Anthropic’s dynamic workflow sits in a middle position. It is not “code replaces agents” nor “make agents do more.” It breaks the problem down: what things does code do better (control flow does not forget, state does not drift), what things do agents do better (exploring within fuzzy boundaries, dynamically adjusting strategy based on intermediate results), and then assigns each to the most appropriate mechanism. Control flow goes to the script, execution goes to the agent, validation goes to multi-agent cross-checking. The relationship between these three is not substitution – it is division of labor.
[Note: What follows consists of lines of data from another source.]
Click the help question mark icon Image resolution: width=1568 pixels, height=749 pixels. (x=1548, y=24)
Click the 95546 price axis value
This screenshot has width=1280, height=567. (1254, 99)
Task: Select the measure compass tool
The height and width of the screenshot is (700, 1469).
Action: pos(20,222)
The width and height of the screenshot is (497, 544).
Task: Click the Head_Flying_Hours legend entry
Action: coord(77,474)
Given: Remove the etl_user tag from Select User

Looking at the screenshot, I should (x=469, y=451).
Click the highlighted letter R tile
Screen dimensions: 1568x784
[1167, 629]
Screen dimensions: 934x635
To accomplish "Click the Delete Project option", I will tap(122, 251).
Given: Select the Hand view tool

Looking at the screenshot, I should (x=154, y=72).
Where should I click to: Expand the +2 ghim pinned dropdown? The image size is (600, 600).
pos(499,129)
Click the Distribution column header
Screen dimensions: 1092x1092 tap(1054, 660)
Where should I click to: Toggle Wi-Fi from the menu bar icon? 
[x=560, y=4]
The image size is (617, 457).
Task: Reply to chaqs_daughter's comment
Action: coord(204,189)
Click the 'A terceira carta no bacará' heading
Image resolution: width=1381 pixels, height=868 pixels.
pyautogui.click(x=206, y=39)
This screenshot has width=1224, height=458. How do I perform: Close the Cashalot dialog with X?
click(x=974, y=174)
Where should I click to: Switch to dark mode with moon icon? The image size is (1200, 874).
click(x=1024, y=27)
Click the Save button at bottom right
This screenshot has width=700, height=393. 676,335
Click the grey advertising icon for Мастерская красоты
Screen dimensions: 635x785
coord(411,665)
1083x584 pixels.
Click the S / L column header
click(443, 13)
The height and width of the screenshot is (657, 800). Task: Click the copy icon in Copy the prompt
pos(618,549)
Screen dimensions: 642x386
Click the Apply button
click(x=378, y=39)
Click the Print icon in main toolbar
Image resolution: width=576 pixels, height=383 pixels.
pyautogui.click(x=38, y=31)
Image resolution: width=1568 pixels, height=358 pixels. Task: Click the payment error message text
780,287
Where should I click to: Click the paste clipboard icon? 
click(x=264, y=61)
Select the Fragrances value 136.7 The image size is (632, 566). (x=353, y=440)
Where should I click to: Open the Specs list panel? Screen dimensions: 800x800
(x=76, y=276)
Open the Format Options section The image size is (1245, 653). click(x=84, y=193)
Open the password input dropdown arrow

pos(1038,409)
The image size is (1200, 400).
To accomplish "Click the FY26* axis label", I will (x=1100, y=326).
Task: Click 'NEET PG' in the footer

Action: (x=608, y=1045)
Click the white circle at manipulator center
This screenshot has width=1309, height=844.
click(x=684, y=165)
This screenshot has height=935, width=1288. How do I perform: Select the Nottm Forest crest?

Once this judgment holds, the demands on a builder’s energy and skills shift accordingly. Before, you spent a lot of time on prompt engineering: tuning context structure, adding checkpoints, writing longer instructions to compensate for context the agent lost. After, you spend your time designing system boundaries: is the agent good at this? If not, what替代 replaces it? What does the interface between the replacement mechanism and the agent look like? Energy shifts from prompt engineering to system design.

Limited, But Not a Flaw

Of course, this design has its boundaries.

The hardest part has not changed: defining acceptance criteria. The script can precisely tell the agent “do X now,” but how well X needs to be done still has to be written in natural language. These natural language criteria are still interpreted and executed by the same agent. The independence problem in validation is solved at the control flow layer, but it persists at the standard-definition layer. The agent may strictly follow every step of the process, and every criterion may “pass,” but the overall result may not be what you wanted, because the criteria themselves were written wrong.

The workflow script itself is also generated by Claude. If Claude writes a flawed script (cross-validation logic too weak, branching conditions too vague), that script will reliably execute a flawed plan.

There is another limitation: the script cannot dynamically adjust its strategy mid-execution based on intermediate discoveries. If a finding in one phase suggests that the search direction for the second phase needs to be completely changed, the script cannot handle that. Currently, dynamic workflows are best suited for tasks where “the plan can be clearly written in advance”: code audits, large-scale migrations, multi-angle cross-validating research. If the task itself requires exploratory, adaptive planning, it is not enough.

But these limitations do not change a more fundamental signal: Claude Code dynamic workflow is the first major agent platform to turn “at which layer should process determinism and result determinism be applied” into a product feature. The line it draws (control flow in code, execution in agents, validation in multi-agent cross-checking) may not be optimal, but it transforms this question from a philosophical discussion into a concrete design that can be debated, compared, and improved.

Next time you build an agentic system and the agent forgets its plan after dozens of steps, or confirms a wrong conclusion to itself, do not rush to swap the model. Ask yourself: does this fall into the category of things agents are fundamentally not good at? If so, could the answer be not to make the agent better, but to use a different mechanism instead?